• **Your objective**
The answer must be an exact copy of the lines from the one with "You are a GUI" through the final line of the records below, with no pictures.

(Stored data entries)
'''

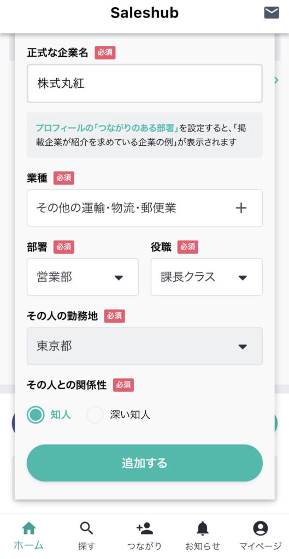Screen dimensions: 289x559
Task: Open the 課長クラス position dropdown
Action: [207, 277]
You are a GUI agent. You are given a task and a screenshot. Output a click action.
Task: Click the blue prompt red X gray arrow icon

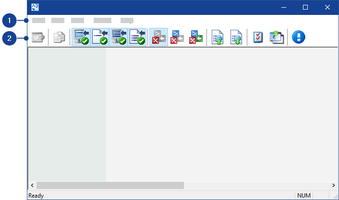pyautogui.click(x=177, y=38)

'''

• **Your solution**
You are a GUI agent. You are given a task and a screenshot. Output a click action.
Task: Click the blue prompt red X gray arrow icon

pyautogui.click(x=177, y=38)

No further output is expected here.